Apple's online sales arrangements for the new iPad - under which the gadgets were not available from its own shop except by pre-order - have failed to eradicate scalping on the launch day yesterday as the product was also available at other outlets where professional queuers lined up early to make a quick profit.

Groups of South Asian buyers, told not to queue up outside Apple's flagship store in Central, turned to 84 other stores across the city to buy the product. After chaos during last year's launch of the iPhone 4S, when thousands of buyers besieged its store in the hope of being among the first to own the new gadget, Apple only accepted pre-orders through its Hong Kong website.

But Efe, 26, a Pakistani who queued up outside DG Lifestyle Store in Times Square, Causeway Bay, said he was buying the iPad for a 'friend' who had a shop in Tsim Sha Tsui.

He said his friend would sometimes give him 'several hundred dollars' and sometimes even more.

'But sometimes he just treats me to a meal,' he said.

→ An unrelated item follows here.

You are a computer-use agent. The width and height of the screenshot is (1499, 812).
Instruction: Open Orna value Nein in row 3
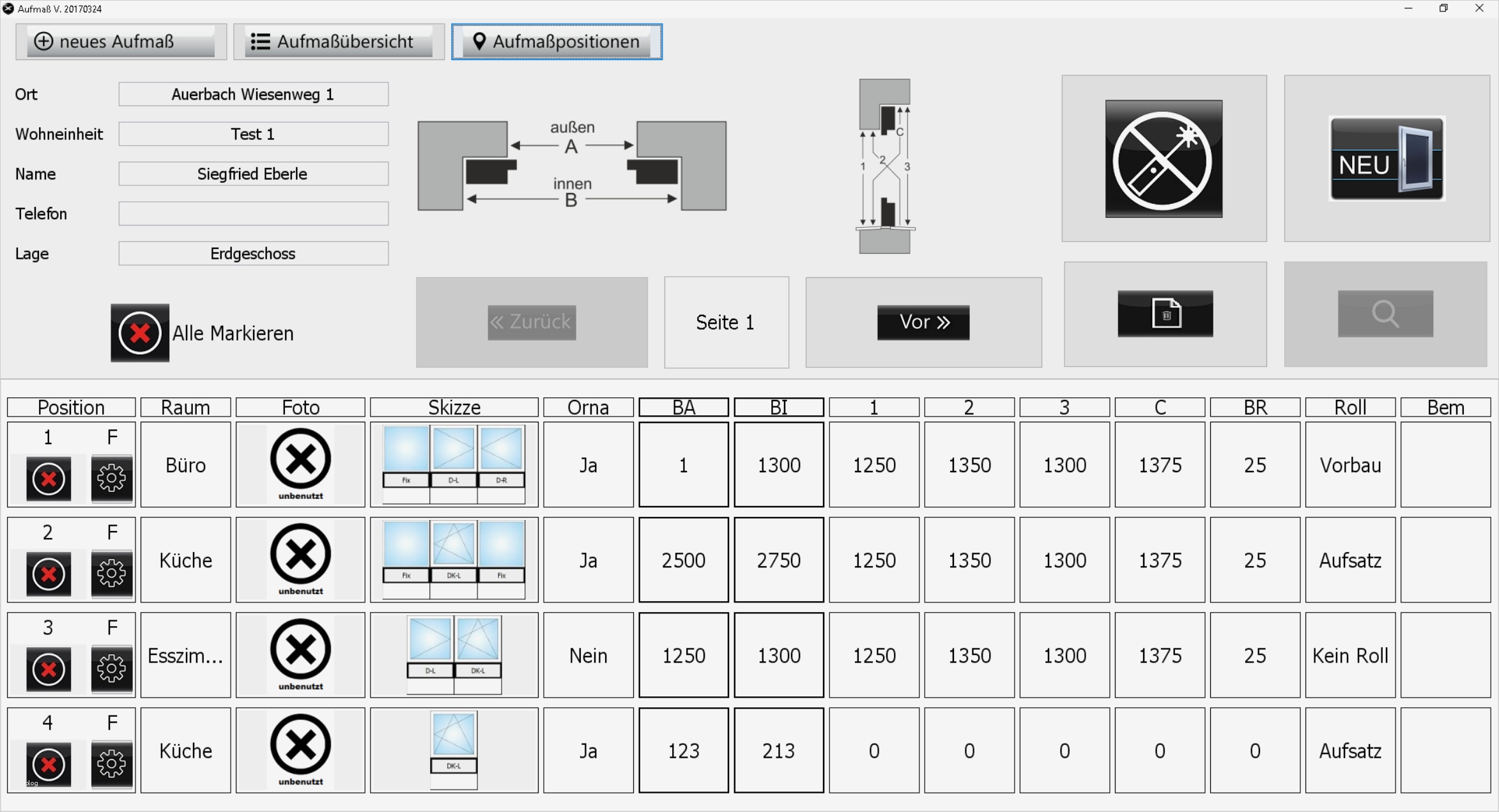588,655
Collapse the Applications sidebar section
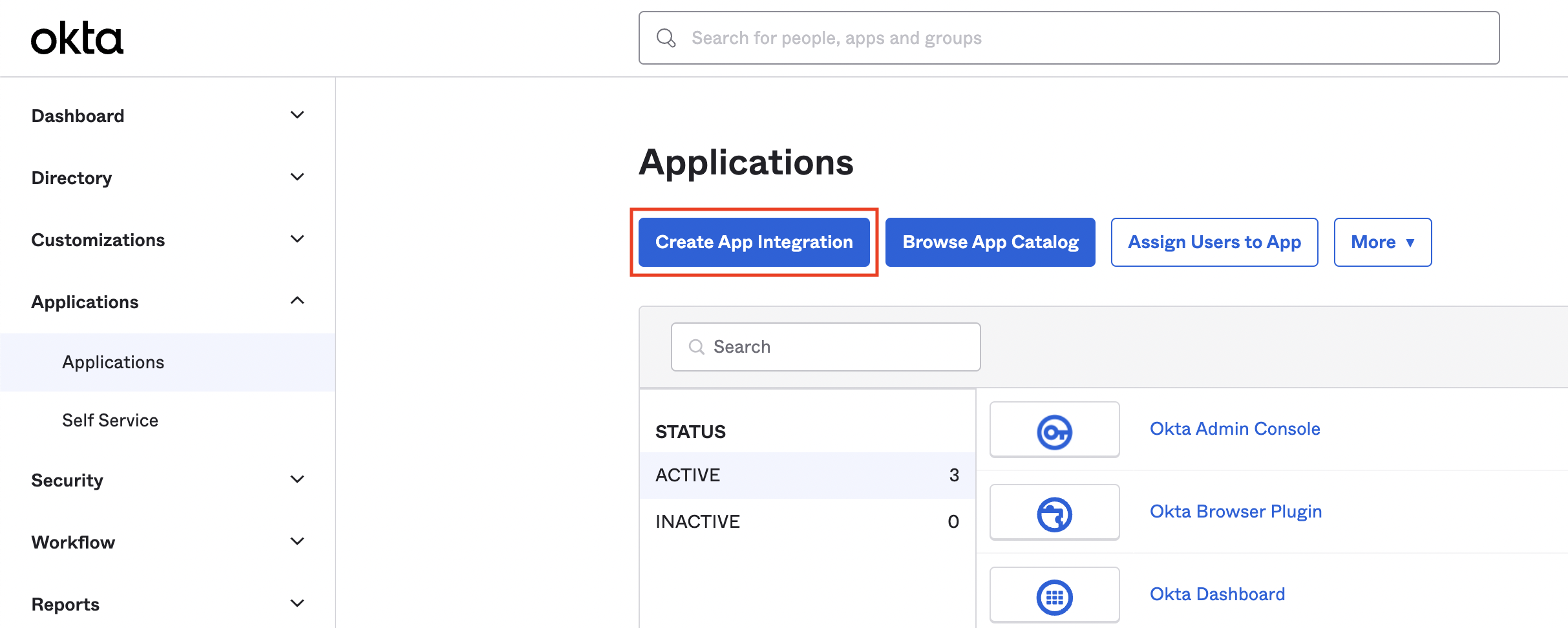 297,300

Others were paid HK$600 to HK$700 a day to join the queue, he said. Efe was seen talking to another South Asian man who collected 40 to 50 iPads from people in the queue but who claimed they were for his own use.

The Causeway Bay branch of electronic appliance shop Fortress gave out 100 tickets to early birds at 8am and by 11am had sold its entire stock of iPads. Rival chain Broadway required customers to buy a HK$1,990 sleeve together with the iPad.

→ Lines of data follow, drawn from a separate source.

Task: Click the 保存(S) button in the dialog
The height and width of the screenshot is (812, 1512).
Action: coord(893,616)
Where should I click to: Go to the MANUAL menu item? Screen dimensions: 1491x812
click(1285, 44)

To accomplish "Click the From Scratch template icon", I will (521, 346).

Outside Apple's flagship store in Central IFC, some 40 to 50 people who had successfully pre-ordered iPads online queued up to wait for the store to open at 8am.

The first man in the queue, a 28-year-old computer repairer giving his surname as Ko, said he arrived at 7.20am and planned to buy two white, 64GB iPads for his own use.

But he was unhappy about the arrangements, saying the time allocated to him was inconvenient for those who had to get to work. 'We are not allowed to find somebody else to pick up the iPad. Not everybody can get to the store at this time,' he said.

Frederick Lo Ting-hing, 28, a tour guide who bought two black, 16GB iPads, agreed with Ko. He said Apple should have allowed buyers to choose a convenient time.

Several parallel import traders were stationed outside the store and one man was seen pocketing HK$13,100 for two 32GB iPads he had just bought for HK$4,688 each.

Parallel import trader Kurt Lo King-yau, sales manager of Digital Action Telecom in Mong Kok, said he had bought 150 iPads ranging from 16GB to 64GB from buyers and resold them for HK$4,780 to HK$6,680. He said only about 60 customers bought the new iPads from him, fewer than at last year's iPad 2 launch.

Apple declined to comment yesterday on the online pre-order sales arrangements.